Your goal:
Revise the Crater Lake trip report from the words "Friday, April 29, 2016" through the words "to the road!", changing "tour partner" to "ski partner".

Friday, April 29, 2016

Crater Lake Tour - Garfield Peak (West Bowl/Chute)

A few weeks ago I once again found myself without a tour partner so I decided to head to familiar territory, Crater Lake (OR), where the weather conditions looked like they'd be perfect and the avalanche danger would be low. My plan was to hit the Garfield/Applegate zone with the final line down Garfield's west bowl/main chute - a ~1,200' treeless descent all the way down to the road!

Since it was supposed to be a sunny day with mild temps I wanted to get a fairly early start so that I hit the corn window. I was able to get out of town around 5:30am on Saturday morning, which put me at the Crater Lake HQ at 8:30 and geared up & skiing by 9am. Following a similar approach I had used last time I had toured this zone (trip report here), I climbed for ~2 miles and 300 vertical feet up the snow covered road to where the trees opened up to the north side of the road. From here I climbed for an additional 1.5 miles and 800' until I reached the base of Applegate's southwest bowl. The route from the road to the Applegate bowl is actually very easy going and quite beautiful, as you travel through multiple connecting meadows with not much in the way of forest navigation.

Data shown:
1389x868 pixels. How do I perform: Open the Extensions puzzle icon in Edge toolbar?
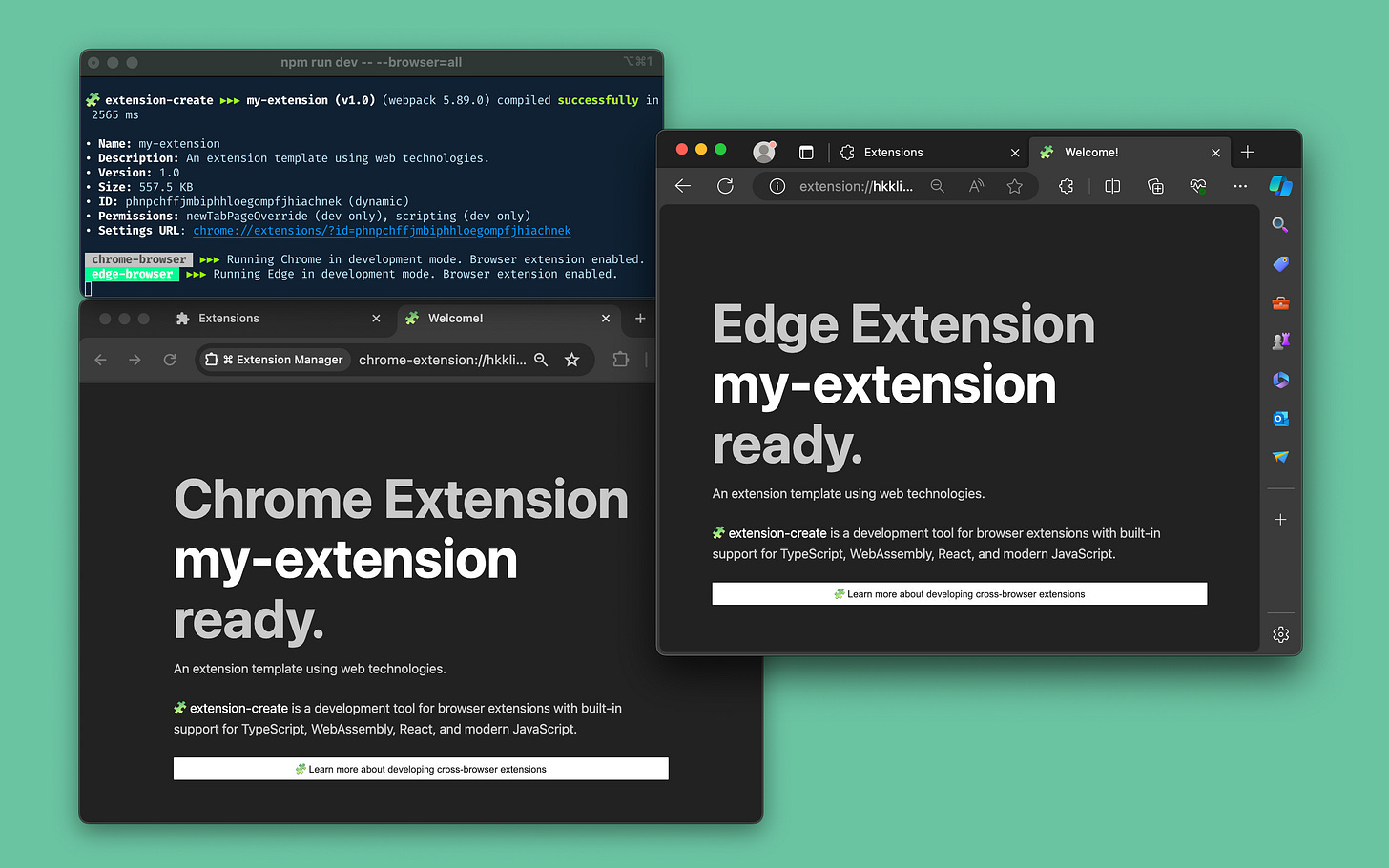point(1066,186)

Task response:
Friday, April 29, 2016

Crater Lake Tour - Garfield Peak (West Bowl/Chute)

A few weeks ago I once again found myself without a ski partner so I decided to head to familiar territory, Crater Lake (OR), where the weather conditions looked like they'd be perfect and the avalanche danger would be low. My plan was to hit the Garfield/Applegate zone with the final line down Garfield's west bowl/main chute - a ~1,200' treeless descent all the way down to the road!